The first incident presented at 11:59 PDT when our on-call engineer was paged with an Elasticsearch health issue. Shortly after that initial page, we verified that this was not a false alarm and notified our support team that we have an outage situation. The dashboard was inaccessible with timeouts and 502 responses and we saw a spike in 504 errors from our GraphQL server. As we worked through the triage process, we found a significant number network out requests were timing out and failing as well as abnormally high CPU usage. We immediately saw our systems recover with no intervention on our part. At 12:14 PDT, when all pods and services were healthy again, we changed the resolution on the incident to "monitoring" and kept digging into our monitoring and logging tools to find the source of the issue.
Approximately 55 minutes later, at 13:36 PDT, one of our engineers noticed an increased delay in some of our systems leading to us declaring a second incident. At this point, we were fairly sure the incidents were related. Thinking this was a memory leak, we rolled the kubernetes pods on our production cluster and saw no improvement. Again, we saw a significant number of network out requests were failing and high CPU utilization. At 14:04 PDT, while updating the scaling limits on our cluster, one of our engineers noticed an abnormally high count of network requests coming from one of our internal systems. We quickly isolated the source of the issue and saw all systems gradually recover. By 14:28 PDT, we deployed a fix for the overly verbose component. By 14:45 PDT, we declared the incident resolved.

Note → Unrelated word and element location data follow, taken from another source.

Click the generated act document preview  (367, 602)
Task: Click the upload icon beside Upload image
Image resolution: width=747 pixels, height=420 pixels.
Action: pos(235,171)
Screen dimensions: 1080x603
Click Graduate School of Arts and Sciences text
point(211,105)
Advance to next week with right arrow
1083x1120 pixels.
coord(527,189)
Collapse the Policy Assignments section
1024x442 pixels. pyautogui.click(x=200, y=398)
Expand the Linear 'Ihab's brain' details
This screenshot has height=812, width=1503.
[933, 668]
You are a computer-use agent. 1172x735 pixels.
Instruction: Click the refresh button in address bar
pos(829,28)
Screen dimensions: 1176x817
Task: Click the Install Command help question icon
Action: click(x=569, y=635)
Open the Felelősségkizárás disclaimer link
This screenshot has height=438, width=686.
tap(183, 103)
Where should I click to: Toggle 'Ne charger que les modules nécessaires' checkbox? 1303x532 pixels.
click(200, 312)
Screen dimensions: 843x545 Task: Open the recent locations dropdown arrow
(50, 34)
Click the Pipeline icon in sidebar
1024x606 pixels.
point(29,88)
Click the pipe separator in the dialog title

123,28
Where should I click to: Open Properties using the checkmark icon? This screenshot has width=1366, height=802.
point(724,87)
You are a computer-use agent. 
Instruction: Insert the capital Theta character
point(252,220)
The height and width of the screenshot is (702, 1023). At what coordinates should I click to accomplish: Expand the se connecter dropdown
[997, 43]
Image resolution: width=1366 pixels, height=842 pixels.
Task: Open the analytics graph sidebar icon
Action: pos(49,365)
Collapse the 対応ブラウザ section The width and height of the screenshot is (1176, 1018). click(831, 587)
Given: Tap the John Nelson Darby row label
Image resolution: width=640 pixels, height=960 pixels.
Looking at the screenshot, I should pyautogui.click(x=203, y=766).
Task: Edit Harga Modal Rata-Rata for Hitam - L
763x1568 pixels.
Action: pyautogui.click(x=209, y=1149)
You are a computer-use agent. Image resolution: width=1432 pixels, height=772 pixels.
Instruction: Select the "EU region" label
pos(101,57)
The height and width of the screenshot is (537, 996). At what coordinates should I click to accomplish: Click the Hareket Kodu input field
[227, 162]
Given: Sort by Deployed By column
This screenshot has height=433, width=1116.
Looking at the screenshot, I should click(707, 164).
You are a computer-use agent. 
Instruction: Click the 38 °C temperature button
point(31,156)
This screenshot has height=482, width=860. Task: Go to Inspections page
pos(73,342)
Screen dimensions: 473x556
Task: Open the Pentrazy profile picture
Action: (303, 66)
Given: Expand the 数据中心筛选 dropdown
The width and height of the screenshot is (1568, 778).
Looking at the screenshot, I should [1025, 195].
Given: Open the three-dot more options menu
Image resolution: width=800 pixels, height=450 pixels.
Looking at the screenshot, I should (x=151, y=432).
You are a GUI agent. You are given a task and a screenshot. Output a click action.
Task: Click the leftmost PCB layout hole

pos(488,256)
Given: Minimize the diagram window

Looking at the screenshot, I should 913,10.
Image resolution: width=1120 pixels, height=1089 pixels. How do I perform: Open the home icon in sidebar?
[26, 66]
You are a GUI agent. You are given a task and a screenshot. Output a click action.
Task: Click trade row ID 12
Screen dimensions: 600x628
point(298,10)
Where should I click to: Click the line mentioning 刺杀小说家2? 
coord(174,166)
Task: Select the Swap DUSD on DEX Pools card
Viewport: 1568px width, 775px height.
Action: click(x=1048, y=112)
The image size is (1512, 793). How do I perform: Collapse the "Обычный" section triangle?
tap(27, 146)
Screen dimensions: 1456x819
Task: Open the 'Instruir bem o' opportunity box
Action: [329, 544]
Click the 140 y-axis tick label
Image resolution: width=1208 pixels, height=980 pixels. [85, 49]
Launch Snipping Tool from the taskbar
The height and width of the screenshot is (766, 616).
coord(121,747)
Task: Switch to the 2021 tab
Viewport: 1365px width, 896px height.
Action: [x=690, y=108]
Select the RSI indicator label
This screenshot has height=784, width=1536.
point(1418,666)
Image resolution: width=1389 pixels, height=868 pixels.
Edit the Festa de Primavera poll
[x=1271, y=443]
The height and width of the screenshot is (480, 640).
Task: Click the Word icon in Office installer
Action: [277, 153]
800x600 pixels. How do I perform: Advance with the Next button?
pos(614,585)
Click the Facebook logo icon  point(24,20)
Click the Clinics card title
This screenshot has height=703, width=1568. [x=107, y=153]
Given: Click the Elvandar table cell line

We learned a few things during the course of this incident. First, we had a gap in our monitoring and had to rely upon secondary effects to narrow down the source of the problem. As a matter of priority, we will work to close those gaps in the coming days. Second, our external communication to customers, as well as internally, needs to improve. We regularly conduct outage drills to practice recovery scenarios, but we'll add an additional level of realism by practicing how we communicate as well. Additionally, we are going to spend some more time formalizing our incident command guidelines to ensure that everyone knows what to do and how to help during an incident.
We apologize for any inconveniences caused by this outage. The primary responsibility on our engineering team is to provide a product and technology experience our customers can rely on. We will be using this outage as a learning opportunity for us in the future.